Colloquium A

日時(Date) 平成31年1月22日(火)3限(13:30--15:00)
Tue. Jan. 22nd, 2019, 3rd Period (13:30--15:00)
場所(Location) L1
司会(Chair) Sakriani Sakti准教授
講演者(Presenter) Marc Delcroix ( NTT Communication Science Laboratories )
題目(Title) Deep learning based selective hearing with SpeakerBeam
概要(Abstract) Automatic speech recognition (ASR) has greatly progressed recently with the advent of deep learning technologies, bringing more and more exciting speech driven applications in our everyday life, such as voice search on smart phones, smart speakers etc. However, there are still some fundamental limitations if we want to develop systems that understand natural human beings conversations.

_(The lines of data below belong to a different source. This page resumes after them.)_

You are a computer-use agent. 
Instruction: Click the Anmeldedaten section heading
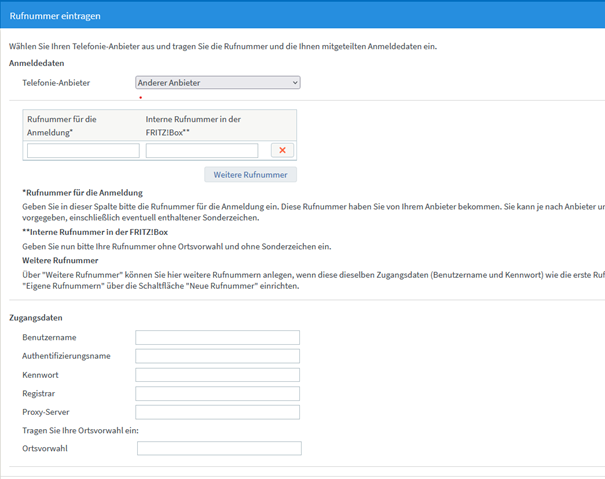click(36, 63)
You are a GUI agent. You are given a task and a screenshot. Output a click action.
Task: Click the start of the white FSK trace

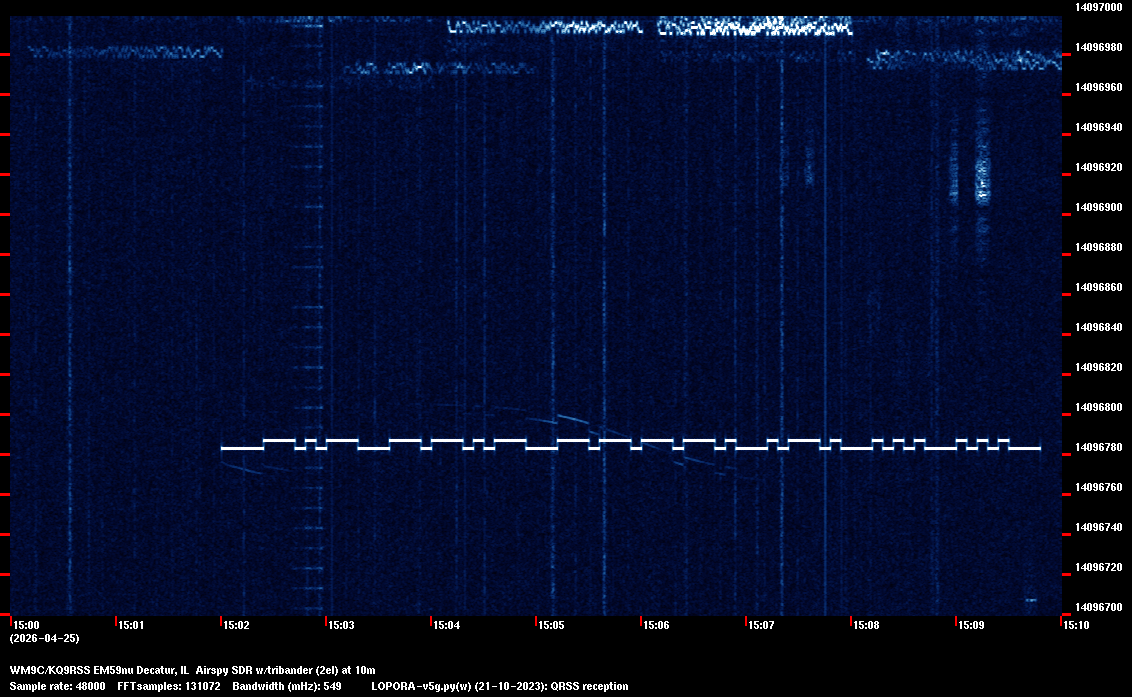coord(223,448)
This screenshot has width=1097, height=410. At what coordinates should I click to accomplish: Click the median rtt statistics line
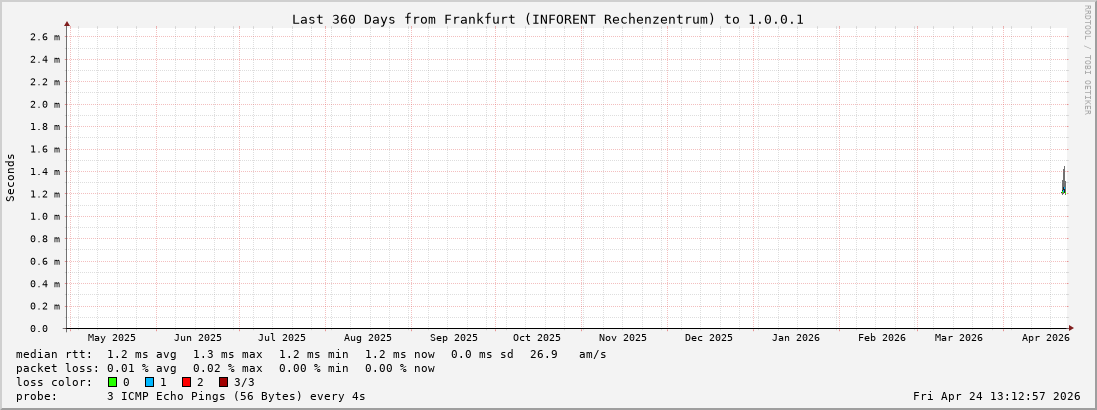coord(310,354)
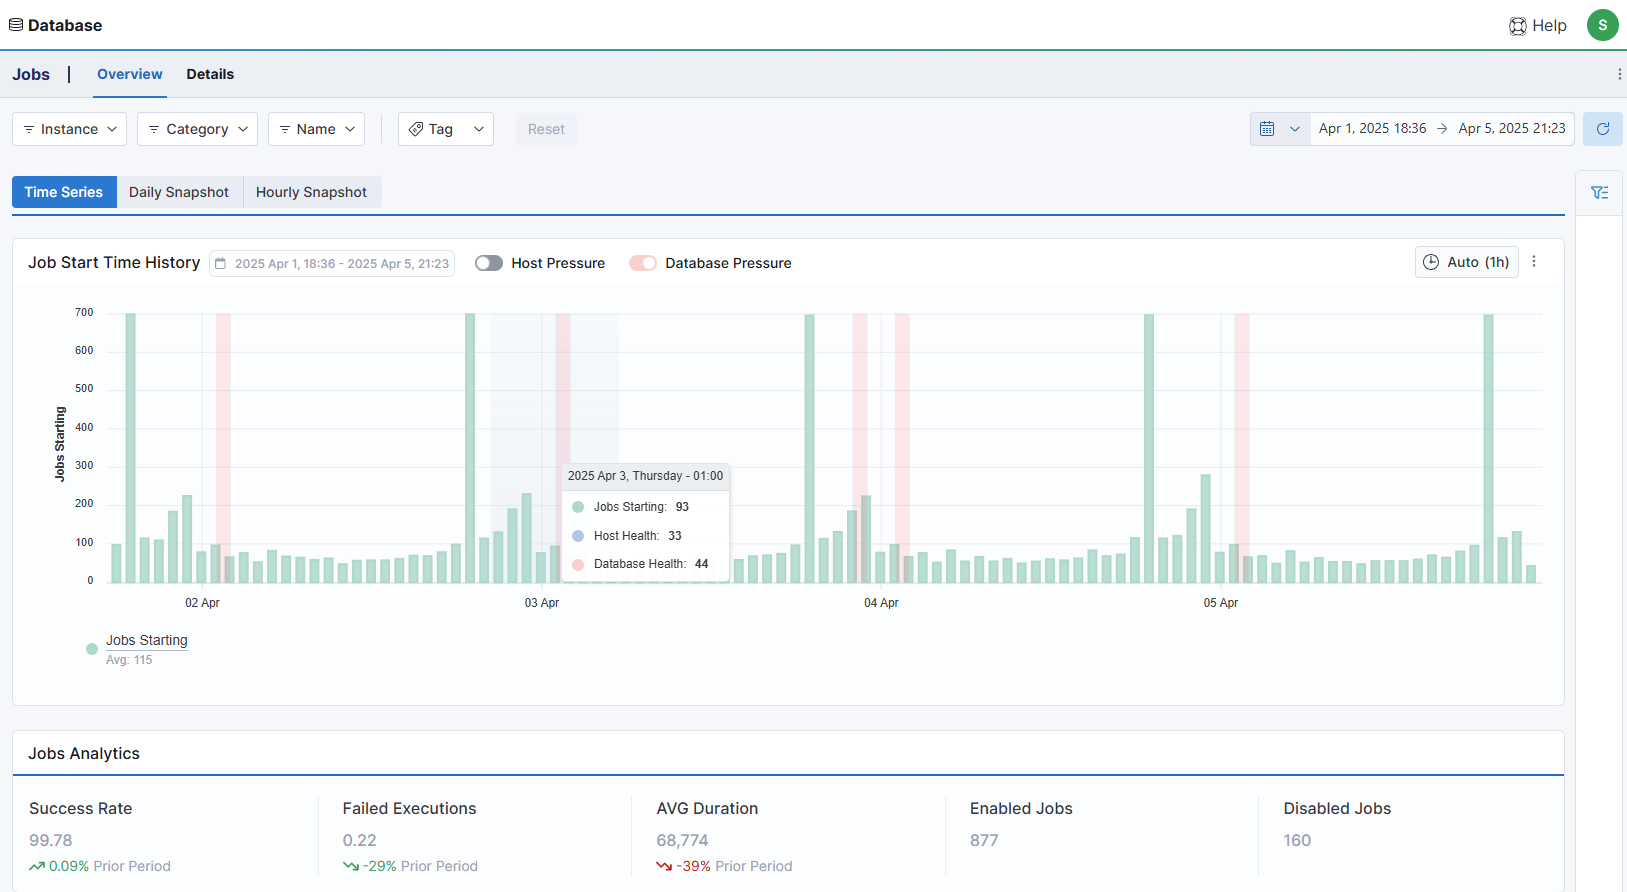Click the Auto (1h) interval button
Screen dimensions: 1627x892
(1466, 262)
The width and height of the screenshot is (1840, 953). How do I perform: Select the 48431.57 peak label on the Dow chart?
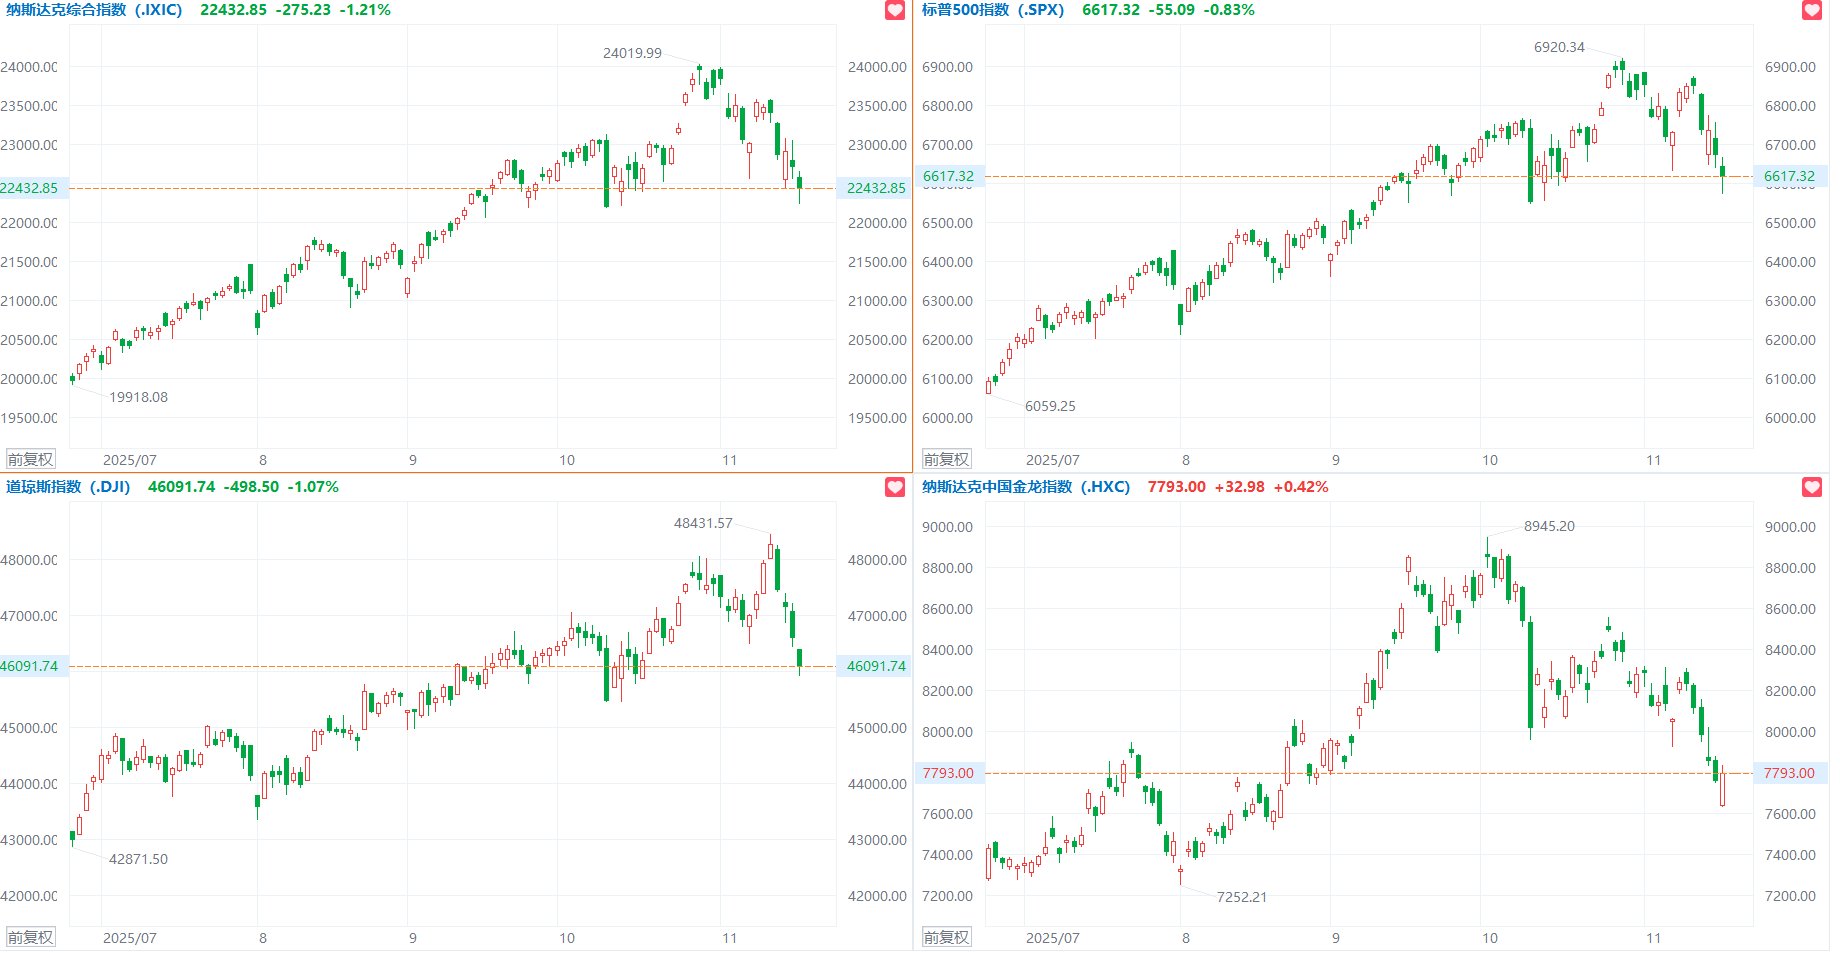tap(703, 523)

For example, human beings are able to focus on listening to a desired person in an environment with noise and several people speaking at the same time (selective hearing). For current ASR systems, it is still challenging to recognize speech of a desired speaker in such conditions. In this talk, we will briefly introduce problems of noise robust speech recognition and recent deep learning based approach to handle the problem. We will then present our recent work on deep learning based selective hearing, which can extract speech of a target speaker based on characteristic of his/her voice.
講演言語(Language) English
講演者紹介(Introduction of Lecturer) Marc Delcroix is a senior research scientist at Media Information Laboratory, Signal Processing Group, NTT Communication Science Laboratories, Kyoto, Japan. He received the M.Eng. degree from the Free University of Brussels, Brussels, Belgium, and the Ecole Centrale Paris, Paris, France, in 2003 and the Ph.D. degree from the Graduate School of Information Science and Technology, Hokkaido University, Sapporo, Japan, in 2007. He was a research associate at NTT Communication Science Laboratories from 2007-2008 and 2010-2012 and then became a permanent research scientist at the same lab in 2012. He was also a visiting lecturer at the Faculty of Science and Engineering of Waseda University, Tokyo, Japan, from 2015 to 2018. His research interests include robust multi-microphone speech recognition, acoustic model adaptation, integration of speech enhancement front-end and recognition back-end, speech enhancement and speech dereverberation. He was one of the organizers of the REVERB challenge 2014 and of IEEE ASRU 2017. He is a member of the IEEE Signal Processing society Speech and Language Processing Technical Committee.